Knowledge-based visual question answering requires the ability of associating
external knowledge for open-ended cross-modal scene understanding. One
limitation of existing solutions is that they capture relevant knowledge from
text-only knowledge bases, which merely contain facts expressed by first-order
predicates or language descriptions while lacking complex but indispensable
multimodal knowledge for visual understanding. How to construct vision-relevant
and explainable multimodal knowledge for the VQA scenario has been less
studied. In this paper, we propose MuKEA to represent multimodal knowledge by
an explicit triplet to correlate visual objects and fact answers with implicit
relations. To bridge the heterogeneous gap, we propose three objective losses
to learn the triplet representations from complementary views: embedding
structure, topological relation and semantic space.

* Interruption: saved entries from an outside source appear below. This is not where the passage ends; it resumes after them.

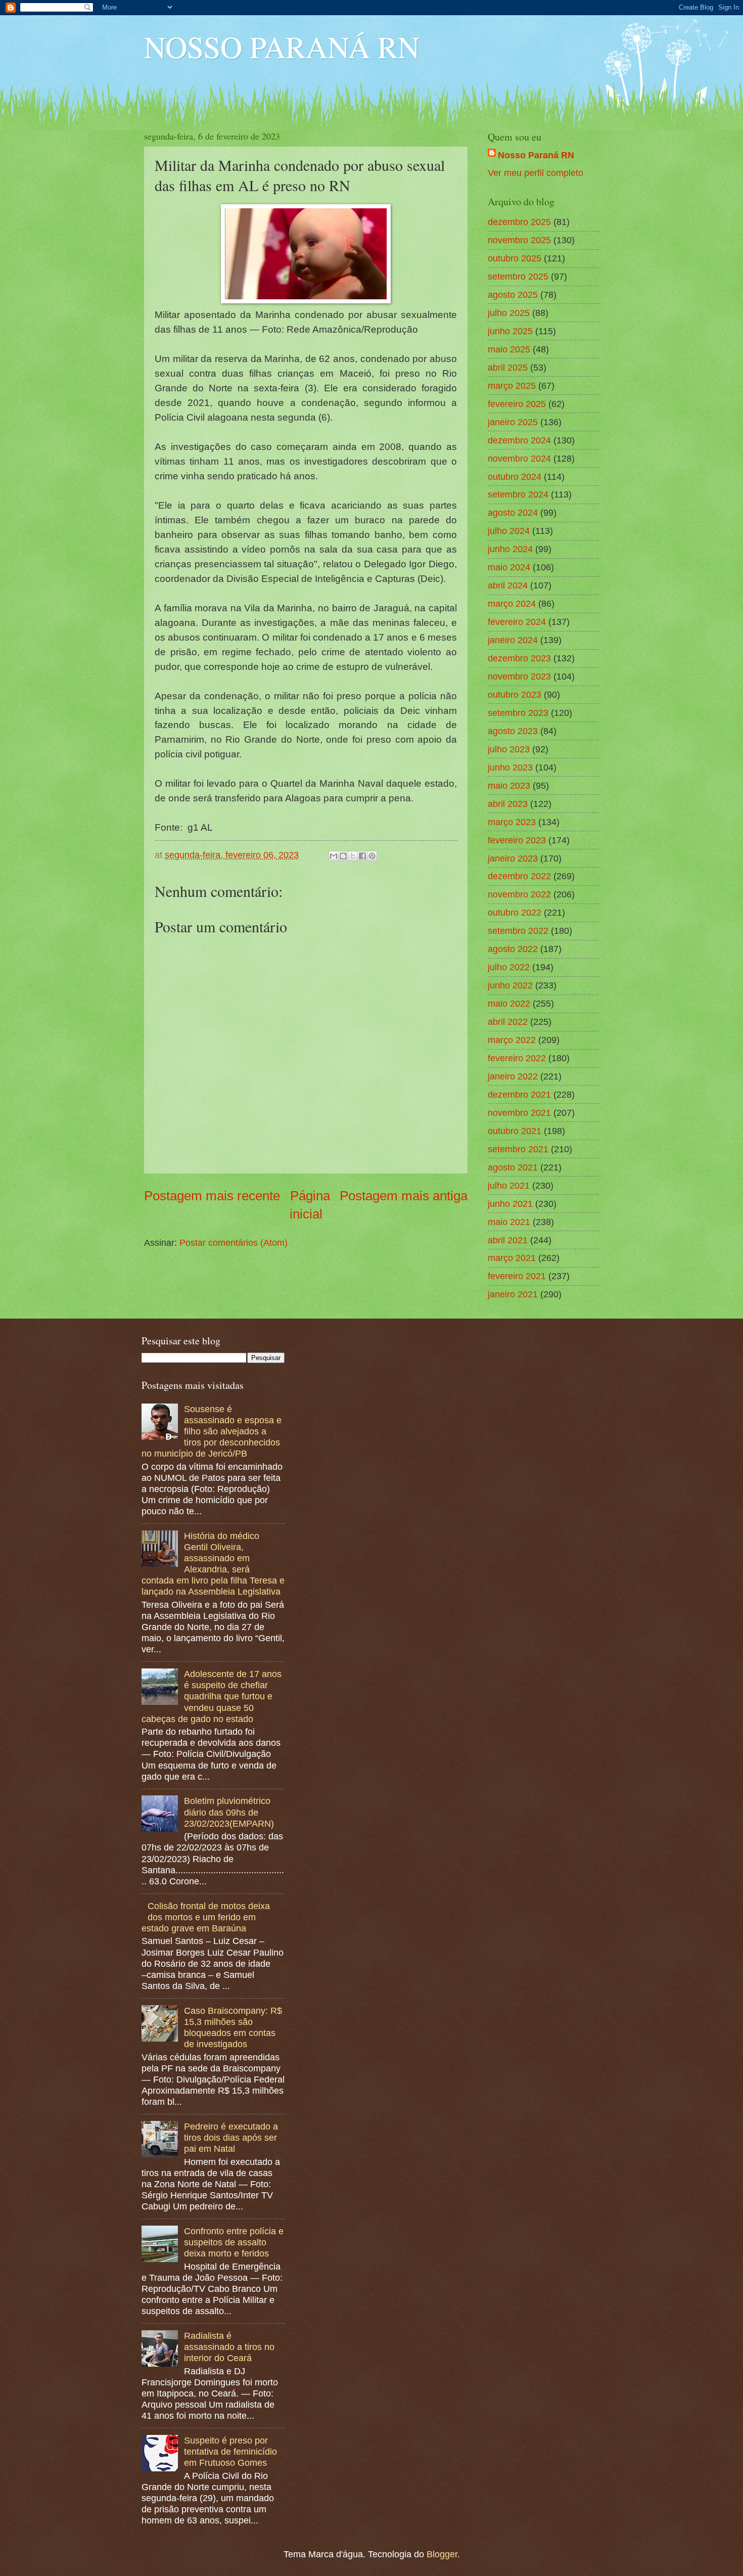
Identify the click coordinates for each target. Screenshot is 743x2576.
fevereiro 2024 (517, 621)
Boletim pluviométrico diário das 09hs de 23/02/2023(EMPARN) (229, 1811)
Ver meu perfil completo (535, 172)
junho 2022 (510, 985)
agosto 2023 (513, 731)
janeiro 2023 (513, 858)
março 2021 (512, 1257)
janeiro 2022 (513, 1076)
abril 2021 (508, 1240)
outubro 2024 (514, 476)
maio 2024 (509, 567)
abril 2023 (508, 803)
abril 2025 (508, 367)
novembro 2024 (519, 458)
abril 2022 (508, 1021)
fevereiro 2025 (517, 403)
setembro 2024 (518, 494)
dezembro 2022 (519, 876)
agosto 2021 (513, 1167)
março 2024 (512, 603)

By adopting a pre-training
and fine-tuning learning strategy, both basic and domain-specific multimodal
knowledge are progressively accumulated for answer prediction. We outperform
the state-of-the-art by 3.35% and 6.08% respectively on two challenging
knowledge-required datasets: OK-VQA and KRVQA. Experimental results prove the
complementary benefits of the multimodal knowledge with existing knowledge
bases and the advantages of our end-to-end framework over the existing pipeline
methods. The code is available at this https URL

本研究提出了一种用于视觉问答的多模态知识表示方法 (MuKEA)，通过明确的三元组来关联视觉对象和事实答案，从而构建视觉相关和可解释的多模态知识，该方法可以有效提高对知识的需求的数据集上的表现。